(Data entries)
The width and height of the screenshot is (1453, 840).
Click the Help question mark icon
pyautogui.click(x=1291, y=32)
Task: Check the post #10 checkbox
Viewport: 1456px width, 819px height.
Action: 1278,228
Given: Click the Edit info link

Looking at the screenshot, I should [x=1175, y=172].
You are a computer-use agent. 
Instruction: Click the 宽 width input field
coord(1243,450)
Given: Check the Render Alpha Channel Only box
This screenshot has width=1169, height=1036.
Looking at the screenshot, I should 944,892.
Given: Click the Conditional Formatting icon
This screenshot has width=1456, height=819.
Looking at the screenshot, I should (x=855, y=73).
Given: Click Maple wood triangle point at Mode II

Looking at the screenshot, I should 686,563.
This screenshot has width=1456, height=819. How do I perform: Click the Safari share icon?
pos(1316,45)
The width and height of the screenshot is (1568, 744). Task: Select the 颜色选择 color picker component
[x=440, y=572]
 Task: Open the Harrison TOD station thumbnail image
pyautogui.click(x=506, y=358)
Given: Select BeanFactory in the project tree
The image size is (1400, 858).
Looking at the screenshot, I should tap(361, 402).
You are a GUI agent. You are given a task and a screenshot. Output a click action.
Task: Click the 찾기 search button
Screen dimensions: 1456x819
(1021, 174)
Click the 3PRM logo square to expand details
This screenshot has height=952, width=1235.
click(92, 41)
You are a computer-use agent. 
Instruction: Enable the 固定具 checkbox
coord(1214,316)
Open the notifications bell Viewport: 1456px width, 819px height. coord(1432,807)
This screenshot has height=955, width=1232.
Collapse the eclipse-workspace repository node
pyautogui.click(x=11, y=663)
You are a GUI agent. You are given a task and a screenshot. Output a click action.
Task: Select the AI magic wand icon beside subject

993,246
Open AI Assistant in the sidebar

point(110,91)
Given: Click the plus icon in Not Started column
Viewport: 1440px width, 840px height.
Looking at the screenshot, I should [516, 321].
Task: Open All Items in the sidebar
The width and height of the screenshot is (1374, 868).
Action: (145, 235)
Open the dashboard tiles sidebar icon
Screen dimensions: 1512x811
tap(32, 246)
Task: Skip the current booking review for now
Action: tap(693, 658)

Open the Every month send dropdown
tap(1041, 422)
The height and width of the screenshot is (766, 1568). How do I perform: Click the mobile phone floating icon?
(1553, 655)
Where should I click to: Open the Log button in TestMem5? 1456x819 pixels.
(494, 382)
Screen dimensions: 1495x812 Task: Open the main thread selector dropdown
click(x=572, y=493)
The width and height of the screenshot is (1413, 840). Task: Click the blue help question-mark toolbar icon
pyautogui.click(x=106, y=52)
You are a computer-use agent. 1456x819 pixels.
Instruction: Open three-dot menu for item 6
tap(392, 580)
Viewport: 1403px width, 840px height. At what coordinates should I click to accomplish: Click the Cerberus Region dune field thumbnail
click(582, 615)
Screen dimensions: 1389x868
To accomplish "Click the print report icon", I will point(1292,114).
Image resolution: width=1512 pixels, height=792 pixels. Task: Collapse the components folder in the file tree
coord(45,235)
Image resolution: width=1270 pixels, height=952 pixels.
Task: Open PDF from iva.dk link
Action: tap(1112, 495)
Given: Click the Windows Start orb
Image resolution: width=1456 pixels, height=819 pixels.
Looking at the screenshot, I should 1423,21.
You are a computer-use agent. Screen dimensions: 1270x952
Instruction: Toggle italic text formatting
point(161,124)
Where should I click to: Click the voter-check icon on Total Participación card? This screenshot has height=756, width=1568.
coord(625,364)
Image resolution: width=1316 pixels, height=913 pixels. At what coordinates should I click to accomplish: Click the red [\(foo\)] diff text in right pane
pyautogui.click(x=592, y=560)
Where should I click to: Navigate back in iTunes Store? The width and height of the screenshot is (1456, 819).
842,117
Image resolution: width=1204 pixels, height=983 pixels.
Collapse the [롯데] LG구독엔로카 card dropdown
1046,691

> Problem to solve: The expected answer is an exact copy of the lines beginning at the one with "Where should I click to: Click" and running to the end of the entries above.

> Exercise response:
Where should I click to: Click the voter-check icon on Total Participación card? This screenshot has height=756, width=1568.
coord(625,364)
Image resolution: width=1316 pixels, height=913 pixels. At what coordinates should I click to accomplish: Click the red [\(foo\)] diff text in right pane
pyautogui.click(x=592, y=560)
Where should I click to: Navigate back in iTunes Store? The width and height of the screenshot is (1456, 819).
842,117
Image resolution: width=1204 pixels, height=983 pixels.
Collapse the [롯데] LG구독엔로카 card dropdown
1046,691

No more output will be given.